Provide the number of lines below that include "agent", without any other words.

(Collected data entries)
- Opening Delimiter -

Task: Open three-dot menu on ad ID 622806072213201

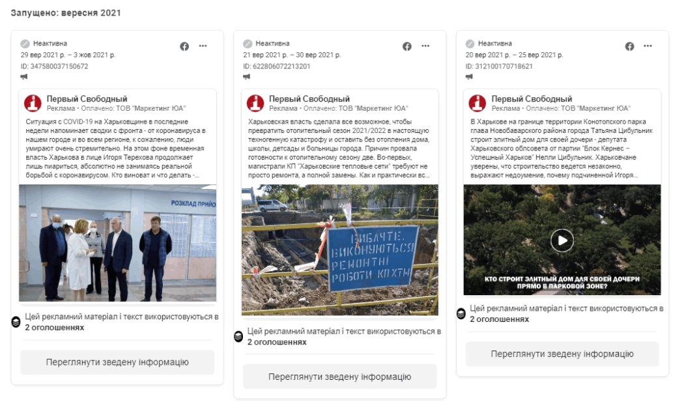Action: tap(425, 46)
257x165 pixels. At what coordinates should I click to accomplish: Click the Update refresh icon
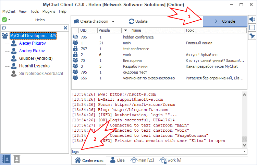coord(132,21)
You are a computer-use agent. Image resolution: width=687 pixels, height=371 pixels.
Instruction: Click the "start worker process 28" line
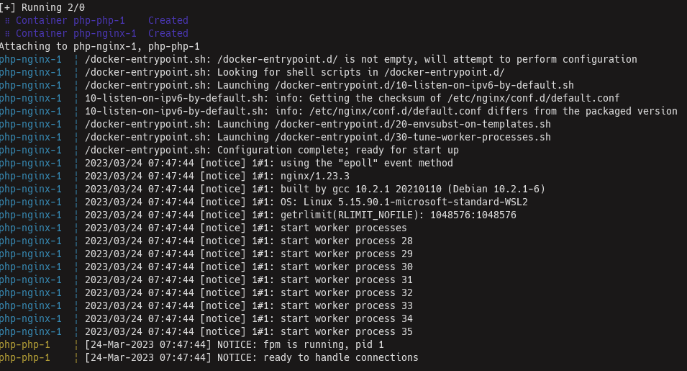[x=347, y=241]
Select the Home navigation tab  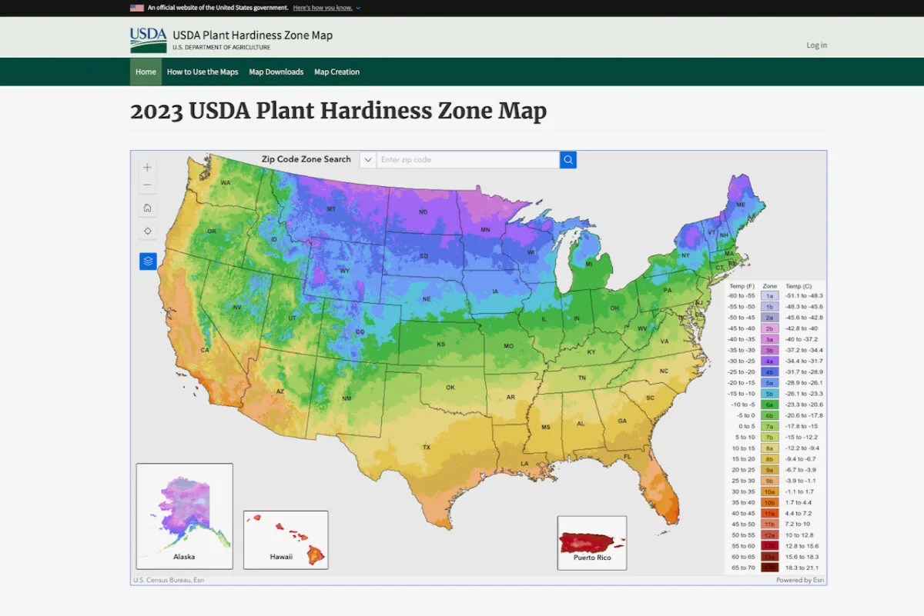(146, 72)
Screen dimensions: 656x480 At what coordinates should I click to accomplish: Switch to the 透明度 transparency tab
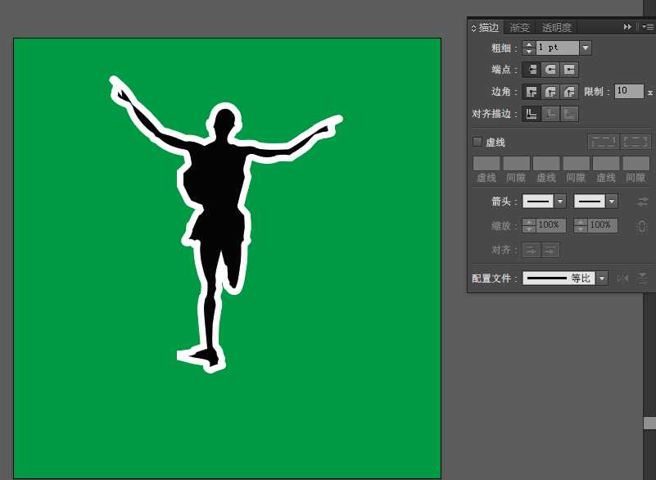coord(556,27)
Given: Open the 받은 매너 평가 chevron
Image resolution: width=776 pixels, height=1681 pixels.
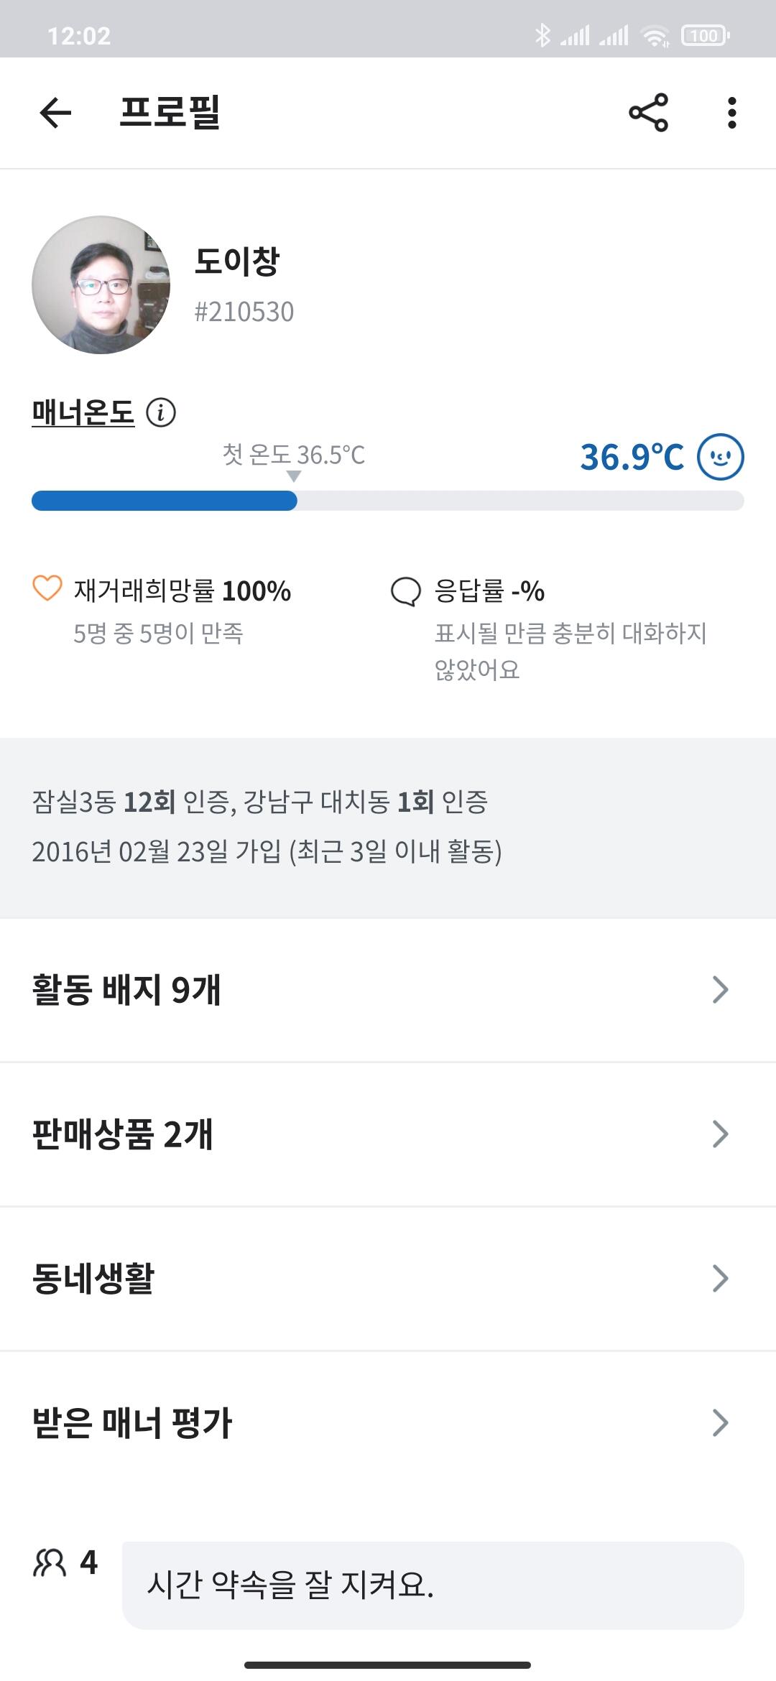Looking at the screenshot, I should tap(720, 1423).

- Closing Delimiter -
- Opening Delimiter -

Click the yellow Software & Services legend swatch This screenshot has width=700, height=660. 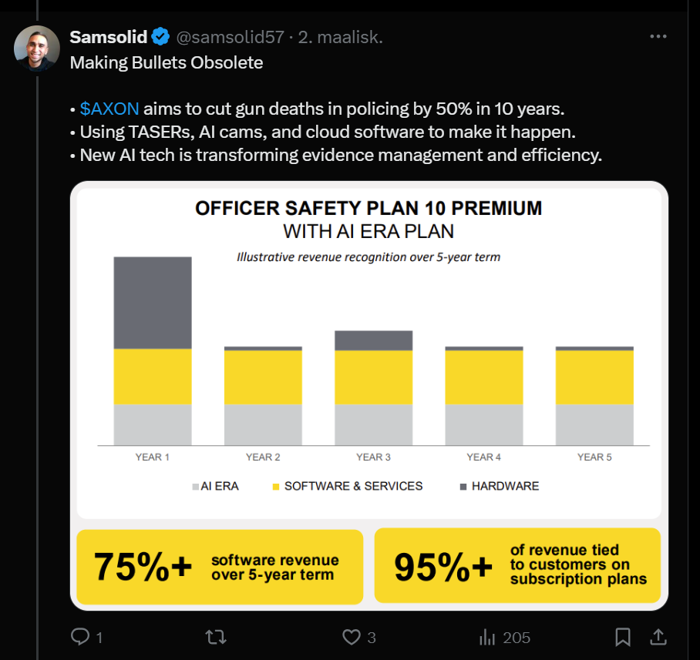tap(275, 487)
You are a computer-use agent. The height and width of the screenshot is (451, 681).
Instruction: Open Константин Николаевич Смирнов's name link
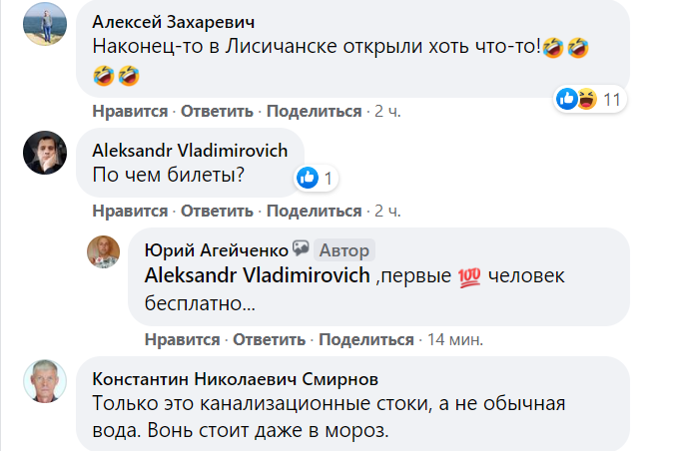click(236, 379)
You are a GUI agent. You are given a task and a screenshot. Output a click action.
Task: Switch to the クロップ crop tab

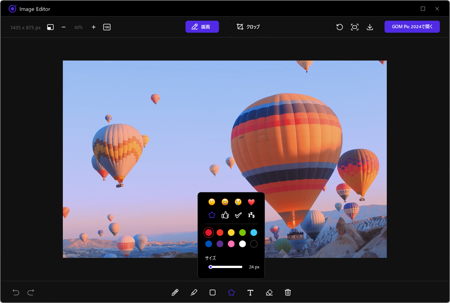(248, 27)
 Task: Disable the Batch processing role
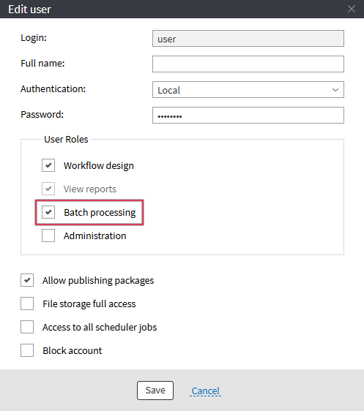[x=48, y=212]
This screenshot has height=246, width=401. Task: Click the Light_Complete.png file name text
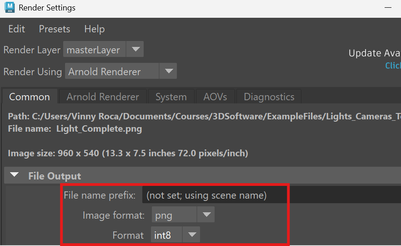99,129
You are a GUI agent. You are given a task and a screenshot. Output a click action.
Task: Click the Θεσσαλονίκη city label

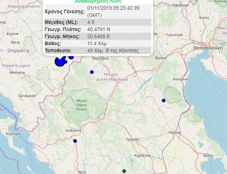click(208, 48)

- Closing Delimiter -

_PROBLEM SOLUTION:_ 4